For blogs, robots.txt is especially handy because most blogging platforms create multiple URLs to display each post. For example, when you create a blog post using WordPress, the posts are shown on:
- The main post page
- The archive page
- The category page
- The tag page
That’s four duplicate pages of content for one post! Using a robots.txt makes it easy to block spiders from the directories where your duplicate pages will be found.
To disallow a whole directory or section of your website just add the following to your robots.txt file:
User-agent: *
Disallow/folername/
You might be asking what is User-name and why the star (shift-8) symbol.
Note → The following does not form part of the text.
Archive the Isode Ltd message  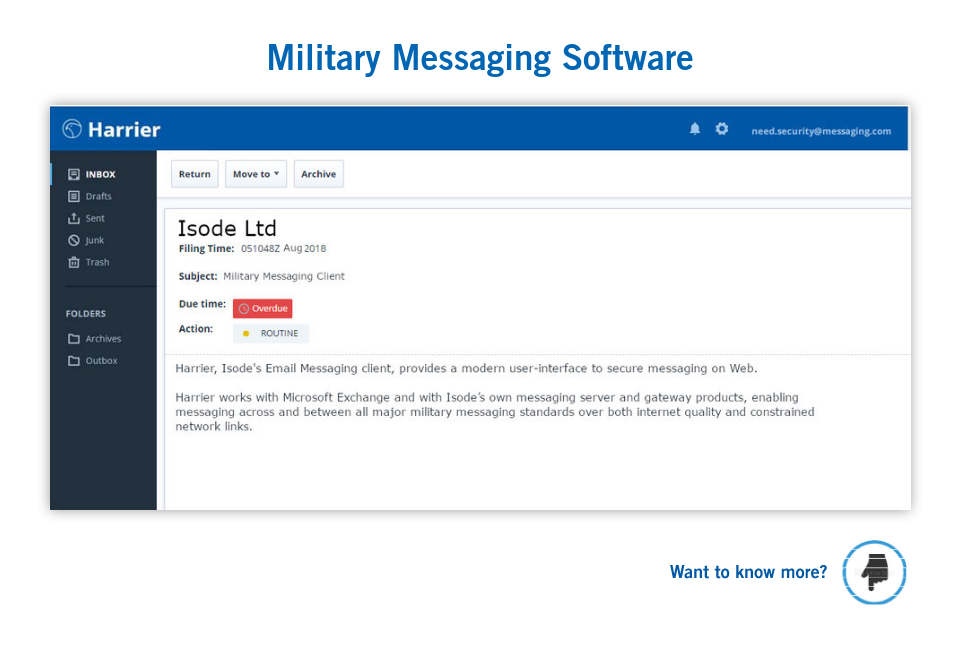coord(318,173)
This symbol represents the wildcard symbol and matches everything thus all spiders would follow the next command of disallowing the folder. Now let’s say you wanted only Google’s spider named Googlebot not go into a specific folder. The code would look like this:
User-agent: Googlebot
Disallow: /foldername/
FYI: the names of the major search engines are (Googlebot) – Google, (Slurp) – Yahoo – MSNBOT – (MSN) & Teoma – Ask.
Overall that really is about it when it comes to controlling the search engine spiders with the use of the basic Robots.txt file. In a future post I will talk more about advanced things you can do but for the majority of sites out there your basic Robots.txt file will work fine.